Inequality is another aspect inbuilt into our system. All these notions about who can command more resources have become part of our value system, and then our political system. Both are supported by our economic system. These constitute the basic structure of the society. It is this structure that keeps the poor poor and the rich rich. So, this/there has to be a fight(s) against the structural violence and should not end till the structure start to change to bridge the gap between two extremes.

It's nice that youth, especially from cities are rendering their sympathies and support to the Jan Lak Pal bill.. but how many of them have read the 30 pages of Jan Lok Pal bill and understood the detailed implications of it on Administration, Judiciary and Parliamentary institutions ?
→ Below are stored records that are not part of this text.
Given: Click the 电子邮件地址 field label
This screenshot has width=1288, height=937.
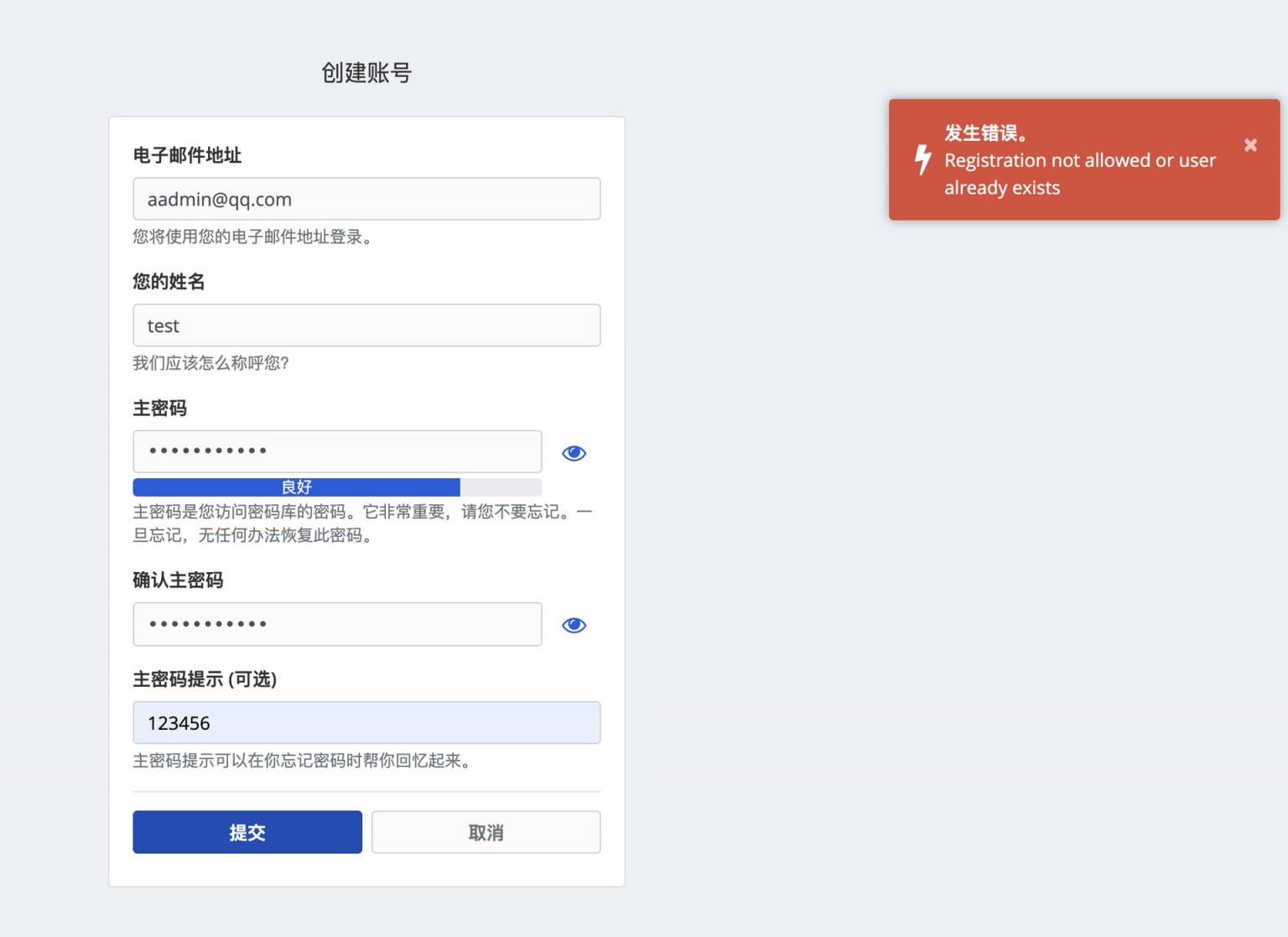Looking at the screenshot, I should pyautogui.click(x=187, y=155).
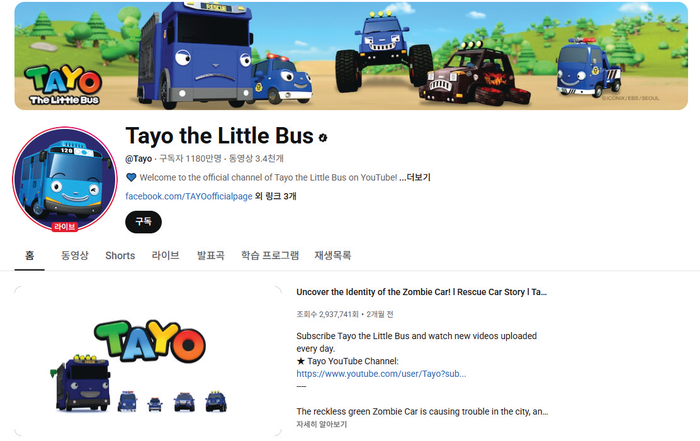Click the monster truck in banner

tap(383, 50)
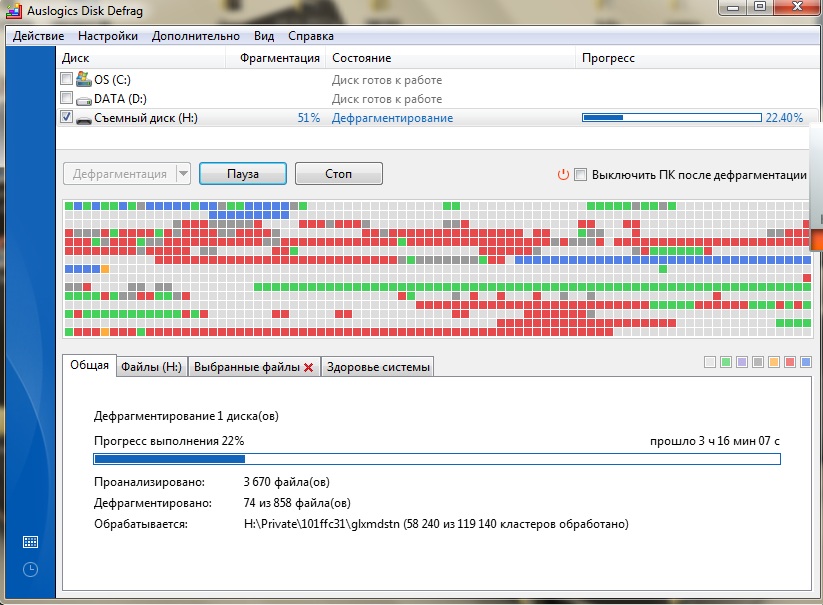
Task: Enable 'Выключить ПК после дефрагментации' checkbox
Action: (581, 174)
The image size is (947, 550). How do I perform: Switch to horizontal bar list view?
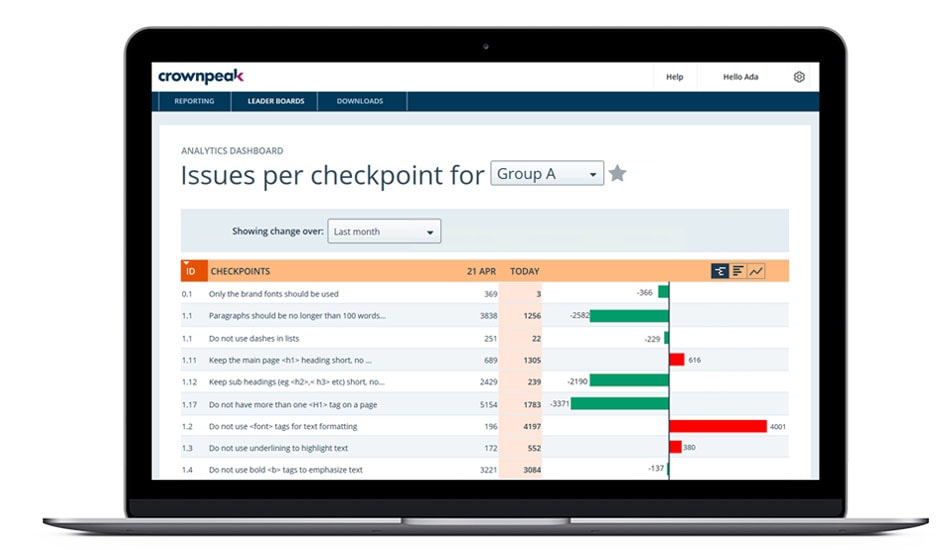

How many of these also walked to the polling booths, when elections are conducted. In all Indian metropolitan cities, the average polling percentages never crossed 40% (majorly from Auto waala, lower working class, poor people, rigging etc.) and that's the status of social responsibility of the corporate driven young India and private working class in India.

For governance to improve, good politics must be in command. Populism can only mobilize people; but politics empowers them. Civil society has the right and responsibility to seek a responsive state, not shun politics, nor seek to replace it through prime-time populism.

Changing the status of politics/bureaucracy from bad to good, may be a complex and long process in a democratic polity like ours, but we shouldn't constantly hate politicians/bureaucrats and resort to short-cut methodological solutions. In fact, we must inspire ourselves to change from begging status to demanding status and earn the militant attitude of reacting to the socioeconomic issues at the ground level, with long term goals.

We've a major tendency to blame the politics/politicians and 'always' tried to correct the 'state/raajyam' by bringing new bills/acts, which are indeed needed ("like Lok Pal bill"). However will not produce any desirable results, unless until we parallelly bring reforms in the institutions ('vyavastha').